Stored records:
========

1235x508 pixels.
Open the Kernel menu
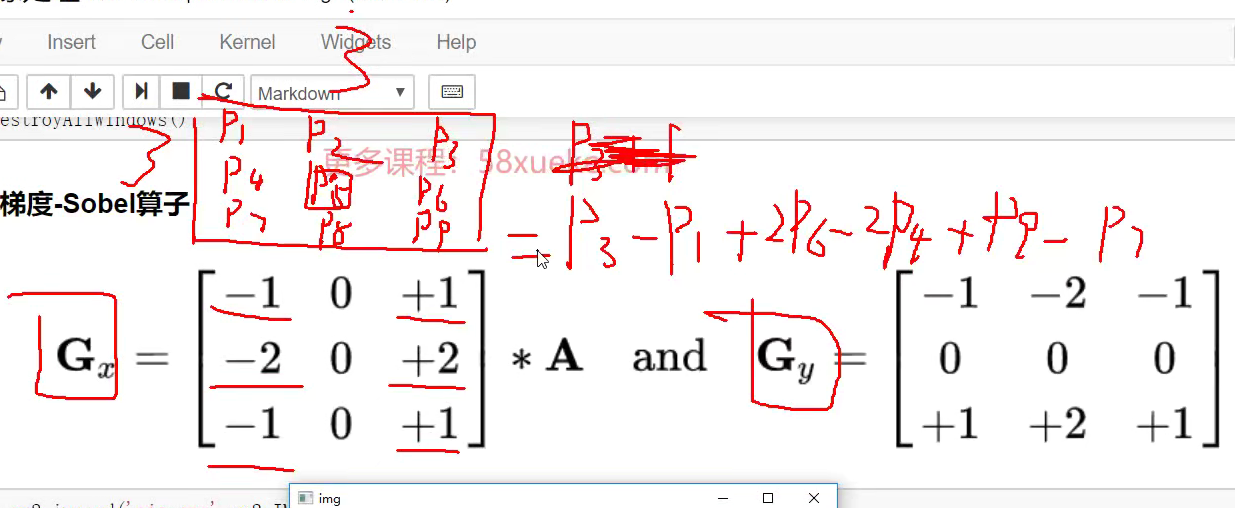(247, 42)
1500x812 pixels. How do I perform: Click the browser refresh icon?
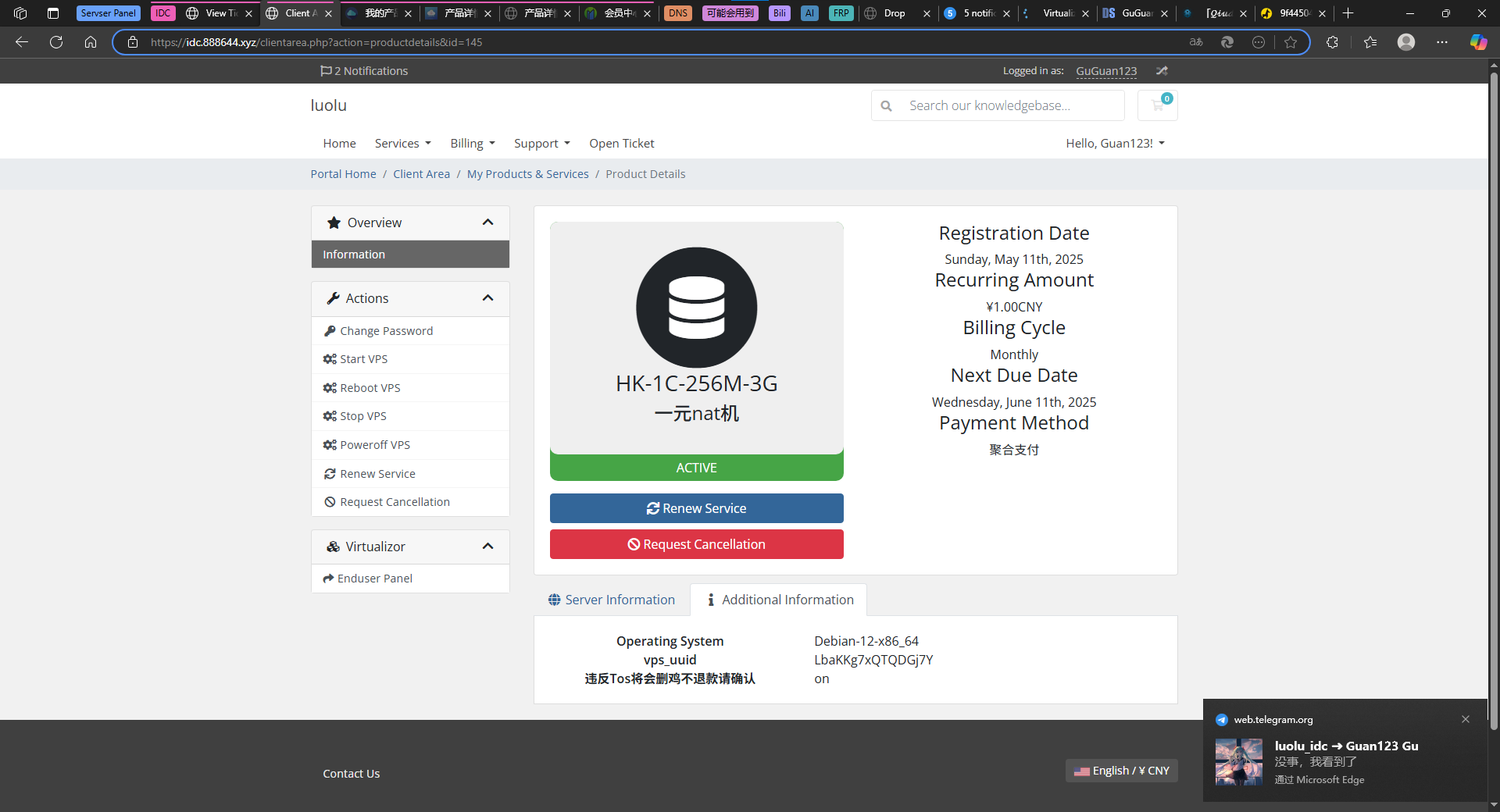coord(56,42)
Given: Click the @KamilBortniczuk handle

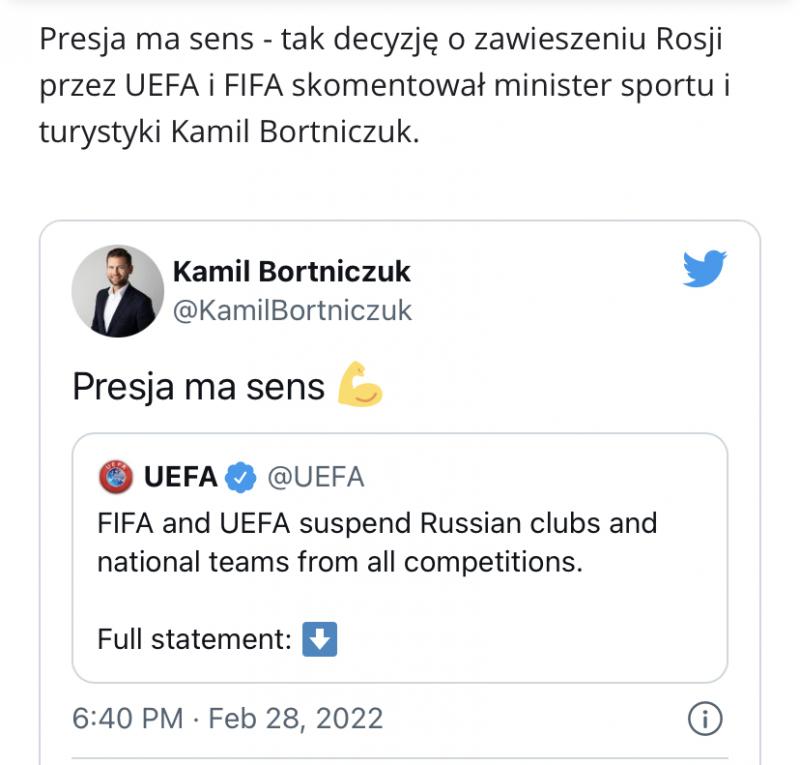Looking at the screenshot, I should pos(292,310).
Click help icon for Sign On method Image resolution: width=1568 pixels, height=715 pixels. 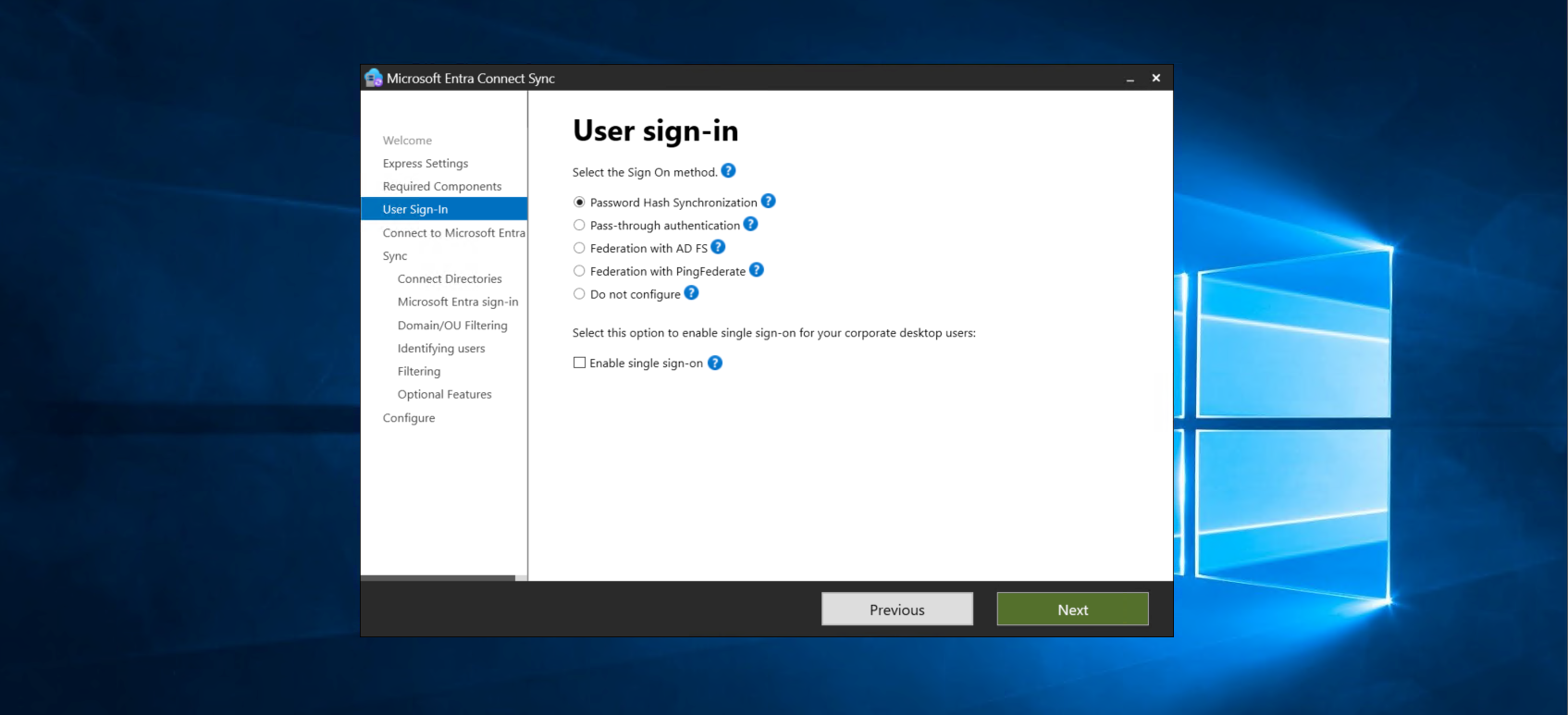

========

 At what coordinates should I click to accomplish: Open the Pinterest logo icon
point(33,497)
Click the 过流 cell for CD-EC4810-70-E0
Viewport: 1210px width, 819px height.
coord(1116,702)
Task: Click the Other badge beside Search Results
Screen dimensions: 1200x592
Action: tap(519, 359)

========

Write out word for word the lines above that run from the one with "Given: Click the @KamilBortniczuk handle" to the one with "Click help icon". Include both end lines; exclude the images.

Given: Click the @KamilBortniczuk handle

Looking at the screenshot, I should pos(292,310).
Click help icon for Sign On method Image resolution: width=1568 pixels, height=715 pixels. 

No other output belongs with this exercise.